= Beginning of Section =
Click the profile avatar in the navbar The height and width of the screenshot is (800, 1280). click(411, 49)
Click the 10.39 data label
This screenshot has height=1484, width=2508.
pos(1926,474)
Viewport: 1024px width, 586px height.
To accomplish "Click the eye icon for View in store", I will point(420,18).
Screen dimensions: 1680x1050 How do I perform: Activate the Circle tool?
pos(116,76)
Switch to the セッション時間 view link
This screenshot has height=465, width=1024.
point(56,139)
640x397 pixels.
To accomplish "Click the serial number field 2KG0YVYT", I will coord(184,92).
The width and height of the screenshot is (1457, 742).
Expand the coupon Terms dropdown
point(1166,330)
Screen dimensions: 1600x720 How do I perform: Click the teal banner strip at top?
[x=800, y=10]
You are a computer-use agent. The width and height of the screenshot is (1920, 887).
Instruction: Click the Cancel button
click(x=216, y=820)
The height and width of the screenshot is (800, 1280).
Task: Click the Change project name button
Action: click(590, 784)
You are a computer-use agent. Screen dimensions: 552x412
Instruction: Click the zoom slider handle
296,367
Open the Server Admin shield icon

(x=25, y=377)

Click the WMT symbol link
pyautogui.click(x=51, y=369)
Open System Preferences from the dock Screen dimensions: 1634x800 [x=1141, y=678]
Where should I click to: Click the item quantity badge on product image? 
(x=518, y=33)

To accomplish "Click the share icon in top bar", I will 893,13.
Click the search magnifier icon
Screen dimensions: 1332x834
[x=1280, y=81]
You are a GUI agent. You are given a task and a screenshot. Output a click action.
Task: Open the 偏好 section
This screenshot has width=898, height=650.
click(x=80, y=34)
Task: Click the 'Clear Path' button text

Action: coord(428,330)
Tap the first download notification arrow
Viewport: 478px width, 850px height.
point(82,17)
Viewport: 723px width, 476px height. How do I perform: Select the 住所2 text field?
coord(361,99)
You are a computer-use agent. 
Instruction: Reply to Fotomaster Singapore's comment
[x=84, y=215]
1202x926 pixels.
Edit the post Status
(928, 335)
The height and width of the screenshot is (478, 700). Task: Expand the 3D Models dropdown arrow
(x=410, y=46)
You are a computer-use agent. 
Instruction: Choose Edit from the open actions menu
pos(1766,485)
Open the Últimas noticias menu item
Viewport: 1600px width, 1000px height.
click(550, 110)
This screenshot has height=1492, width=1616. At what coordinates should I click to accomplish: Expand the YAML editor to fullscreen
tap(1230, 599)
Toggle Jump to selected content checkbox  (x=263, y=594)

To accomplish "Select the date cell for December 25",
= End of Section =
# Work request
Extract, from the listing above, every line where the string "agent" occurs.

# Expected output
You are a computer-use agent. The width and height of the screenshot is (1920, 887).
You are a computer-use agent. Screen dimensions: 552x412
You are a GUI agent. You are given a task and a screenshot. Output a click action.
You are a computer-use agent. 
You are a computer-use agent. 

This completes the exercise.